▸ **Work required**:
Whenever "cell" occurs in a line of the material, list that line.
-- Data in this exercise follows --
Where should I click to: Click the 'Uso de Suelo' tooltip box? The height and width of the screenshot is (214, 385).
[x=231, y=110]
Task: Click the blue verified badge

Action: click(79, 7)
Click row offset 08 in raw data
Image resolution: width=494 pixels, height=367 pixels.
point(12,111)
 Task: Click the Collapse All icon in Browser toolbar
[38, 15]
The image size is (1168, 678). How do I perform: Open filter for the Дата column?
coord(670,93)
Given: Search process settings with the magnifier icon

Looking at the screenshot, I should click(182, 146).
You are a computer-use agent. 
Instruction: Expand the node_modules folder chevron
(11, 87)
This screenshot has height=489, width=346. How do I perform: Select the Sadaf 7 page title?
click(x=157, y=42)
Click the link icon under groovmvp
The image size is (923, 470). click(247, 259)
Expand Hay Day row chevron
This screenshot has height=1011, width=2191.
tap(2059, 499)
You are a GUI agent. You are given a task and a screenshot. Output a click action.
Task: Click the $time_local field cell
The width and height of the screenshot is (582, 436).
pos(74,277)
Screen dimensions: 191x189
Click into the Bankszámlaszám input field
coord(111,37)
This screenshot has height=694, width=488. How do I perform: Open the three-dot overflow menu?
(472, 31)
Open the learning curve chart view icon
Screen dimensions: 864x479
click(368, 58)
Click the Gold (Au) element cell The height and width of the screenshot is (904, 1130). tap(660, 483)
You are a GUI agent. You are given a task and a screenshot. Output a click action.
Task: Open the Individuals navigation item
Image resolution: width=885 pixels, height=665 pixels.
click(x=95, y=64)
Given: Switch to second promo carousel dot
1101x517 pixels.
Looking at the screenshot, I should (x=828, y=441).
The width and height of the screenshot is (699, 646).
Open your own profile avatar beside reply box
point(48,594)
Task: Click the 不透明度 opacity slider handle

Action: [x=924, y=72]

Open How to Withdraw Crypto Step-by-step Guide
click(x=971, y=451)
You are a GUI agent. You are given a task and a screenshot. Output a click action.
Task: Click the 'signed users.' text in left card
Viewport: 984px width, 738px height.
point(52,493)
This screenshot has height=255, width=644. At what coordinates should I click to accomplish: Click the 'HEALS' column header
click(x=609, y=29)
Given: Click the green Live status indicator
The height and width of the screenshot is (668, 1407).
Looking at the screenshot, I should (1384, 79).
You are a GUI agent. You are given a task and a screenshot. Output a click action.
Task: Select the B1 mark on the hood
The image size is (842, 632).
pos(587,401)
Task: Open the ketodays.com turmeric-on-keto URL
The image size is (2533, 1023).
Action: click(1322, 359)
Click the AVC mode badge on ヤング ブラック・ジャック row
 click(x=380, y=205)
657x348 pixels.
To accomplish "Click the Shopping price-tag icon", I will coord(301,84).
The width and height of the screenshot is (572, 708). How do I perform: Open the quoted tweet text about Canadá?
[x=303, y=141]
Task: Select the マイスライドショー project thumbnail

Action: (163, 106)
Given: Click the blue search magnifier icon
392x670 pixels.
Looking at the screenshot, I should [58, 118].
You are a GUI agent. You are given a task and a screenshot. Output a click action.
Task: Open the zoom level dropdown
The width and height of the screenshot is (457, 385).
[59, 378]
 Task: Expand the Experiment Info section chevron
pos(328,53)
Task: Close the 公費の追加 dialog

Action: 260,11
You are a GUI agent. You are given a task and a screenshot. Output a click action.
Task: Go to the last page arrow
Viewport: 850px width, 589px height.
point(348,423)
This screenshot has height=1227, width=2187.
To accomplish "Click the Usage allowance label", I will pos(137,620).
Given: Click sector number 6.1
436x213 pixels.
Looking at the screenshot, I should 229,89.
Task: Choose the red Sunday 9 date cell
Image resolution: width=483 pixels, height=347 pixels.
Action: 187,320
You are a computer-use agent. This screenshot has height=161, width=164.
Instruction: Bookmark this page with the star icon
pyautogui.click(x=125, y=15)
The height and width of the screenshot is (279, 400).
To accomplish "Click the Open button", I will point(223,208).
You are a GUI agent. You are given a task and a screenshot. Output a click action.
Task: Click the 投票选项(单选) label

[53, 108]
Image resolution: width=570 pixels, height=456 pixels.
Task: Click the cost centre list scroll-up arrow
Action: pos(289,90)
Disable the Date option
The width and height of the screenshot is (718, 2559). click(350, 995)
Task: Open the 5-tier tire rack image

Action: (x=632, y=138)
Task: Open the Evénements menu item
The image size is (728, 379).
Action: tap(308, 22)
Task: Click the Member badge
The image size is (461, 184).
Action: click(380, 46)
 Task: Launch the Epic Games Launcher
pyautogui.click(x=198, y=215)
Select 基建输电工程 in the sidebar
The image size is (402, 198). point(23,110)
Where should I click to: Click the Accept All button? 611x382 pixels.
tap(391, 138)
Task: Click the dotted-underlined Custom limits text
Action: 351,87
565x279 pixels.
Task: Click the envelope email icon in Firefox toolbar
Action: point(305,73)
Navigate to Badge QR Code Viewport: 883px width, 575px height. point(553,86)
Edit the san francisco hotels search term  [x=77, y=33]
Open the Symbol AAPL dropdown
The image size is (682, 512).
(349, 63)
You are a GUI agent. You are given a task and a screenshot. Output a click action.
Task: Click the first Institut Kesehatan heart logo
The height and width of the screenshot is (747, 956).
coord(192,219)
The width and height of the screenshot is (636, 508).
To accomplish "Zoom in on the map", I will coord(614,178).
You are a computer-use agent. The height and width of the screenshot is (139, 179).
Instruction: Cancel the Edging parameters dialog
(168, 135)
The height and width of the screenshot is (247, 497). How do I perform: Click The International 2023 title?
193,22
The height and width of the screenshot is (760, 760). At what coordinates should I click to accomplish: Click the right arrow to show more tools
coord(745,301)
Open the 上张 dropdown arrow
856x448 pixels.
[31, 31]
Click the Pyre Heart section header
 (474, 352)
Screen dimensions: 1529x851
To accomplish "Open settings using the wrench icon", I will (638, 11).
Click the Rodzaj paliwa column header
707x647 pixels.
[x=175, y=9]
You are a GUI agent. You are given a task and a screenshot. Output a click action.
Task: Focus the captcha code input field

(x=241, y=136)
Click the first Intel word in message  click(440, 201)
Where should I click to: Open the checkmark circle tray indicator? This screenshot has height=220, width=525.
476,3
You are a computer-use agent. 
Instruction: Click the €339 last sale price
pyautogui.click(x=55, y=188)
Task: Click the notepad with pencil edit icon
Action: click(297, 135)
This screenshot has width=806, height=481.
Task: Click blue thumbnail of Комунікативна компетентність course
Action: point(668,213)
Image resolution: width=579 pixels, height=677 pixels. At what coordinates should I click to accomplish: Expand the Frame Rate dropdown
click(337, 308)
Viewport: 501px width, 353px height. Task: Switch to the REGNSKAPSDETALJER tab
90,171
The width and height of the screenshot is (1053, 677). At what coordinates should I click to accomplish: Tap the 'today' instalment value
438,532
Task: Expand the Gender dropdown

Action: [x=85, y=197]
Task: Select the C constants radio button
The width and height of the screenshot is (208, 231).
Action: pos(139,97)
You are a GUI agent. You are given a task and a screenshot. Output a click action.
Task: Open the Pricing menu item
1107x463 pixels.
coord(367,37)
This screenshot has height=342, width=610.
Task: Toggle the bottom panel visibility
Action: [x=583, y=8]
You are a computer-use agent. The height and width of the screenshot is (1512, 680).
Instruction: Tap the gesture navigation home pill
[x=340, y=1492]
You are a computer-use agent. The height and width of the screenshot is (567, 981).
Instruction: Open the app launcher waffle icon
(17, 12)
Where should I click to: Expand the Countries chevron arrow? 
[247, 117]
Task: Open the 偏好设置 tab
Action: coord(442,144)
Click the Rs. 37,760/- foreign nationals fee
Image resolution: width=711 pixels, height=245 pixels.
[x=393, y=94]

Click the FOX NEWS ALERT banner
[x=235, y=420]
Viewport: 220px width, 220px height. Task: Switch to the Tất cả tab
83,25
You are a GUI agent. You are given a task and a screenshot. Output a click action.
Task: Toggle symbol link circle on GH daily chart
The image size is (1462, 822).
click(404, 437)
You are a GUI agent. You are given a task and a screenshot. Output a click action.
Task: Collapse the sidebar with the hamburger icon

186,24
-- Data in this exercise concluded --
▸ **Finished exercise**:
Task: Click the $time_local field cell
Click the Gold (Au) element cell The height and width of the screenshot is (904, 1130). tap(660, 483)
Task: Choose the red Sunday 9 date cell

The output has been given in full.